* WHAT IS BEING ASKED *
Within the data that follows, set down exactly the lines from the one containing "Instruction: Click the" through the one containing "You are a computer-use agent. The image", both ends included.

* DATA FOR ANALYSIS *
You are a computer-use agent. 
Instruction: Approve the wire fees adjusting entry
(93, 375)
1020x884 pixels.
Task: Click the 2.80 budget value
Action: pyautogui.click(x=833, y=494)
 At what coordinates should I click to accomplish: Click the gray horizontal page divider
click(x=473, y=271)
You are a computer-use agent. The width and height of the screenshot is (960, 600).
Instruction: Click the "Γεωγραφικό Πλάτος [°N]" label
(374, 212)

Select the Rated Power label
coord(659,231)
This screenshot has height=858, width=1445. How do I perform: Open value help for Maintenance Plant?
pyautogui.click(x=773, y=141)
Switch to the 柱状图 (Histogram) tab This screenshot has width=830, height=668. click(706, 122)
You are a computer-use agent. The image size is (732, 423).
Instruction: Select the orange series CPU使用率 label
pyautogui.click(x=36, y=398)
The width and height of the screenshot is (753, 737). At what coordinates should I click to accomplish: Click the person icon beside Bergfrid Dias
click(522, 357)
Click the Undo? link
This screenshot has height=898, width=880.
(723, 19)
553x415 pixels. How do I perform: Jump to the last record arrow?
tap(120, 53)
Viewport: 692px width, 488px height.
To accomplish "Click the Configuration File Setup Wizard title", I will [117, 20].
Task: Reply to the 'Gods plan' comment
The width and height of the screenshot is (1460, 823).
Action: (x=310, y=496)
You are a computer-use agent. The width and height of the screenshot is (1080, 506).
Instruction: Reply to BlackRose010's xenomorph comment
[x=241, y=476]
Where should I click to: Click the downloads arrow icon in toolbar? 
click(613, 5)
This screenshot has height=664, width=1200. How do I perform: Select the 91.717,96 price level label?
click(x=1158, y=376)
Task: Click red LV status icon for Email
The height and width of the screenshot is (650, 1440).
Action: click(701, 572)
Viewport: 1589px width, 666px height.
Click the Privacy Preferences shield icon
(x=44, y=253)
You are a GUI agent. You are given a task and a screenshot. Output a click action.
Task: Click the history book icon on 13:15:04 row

* THE COMPLETED TASK *
Instruction: Click the "Γεωγραφικό Πλάτος [°N]" label
(374, 212)

Select the Rated Power label
coord(659,231)
This screenshot has height=858, width=1445. How do I perform: Open value help for Maintenance Plant?
pyautogui.click(x=773, y=141)
Switch to the 柱状图 (Histogram) tab This screenshot has width=830, height=668. click(706, 122)
You are a computer-use agent. The image size is (732, 423).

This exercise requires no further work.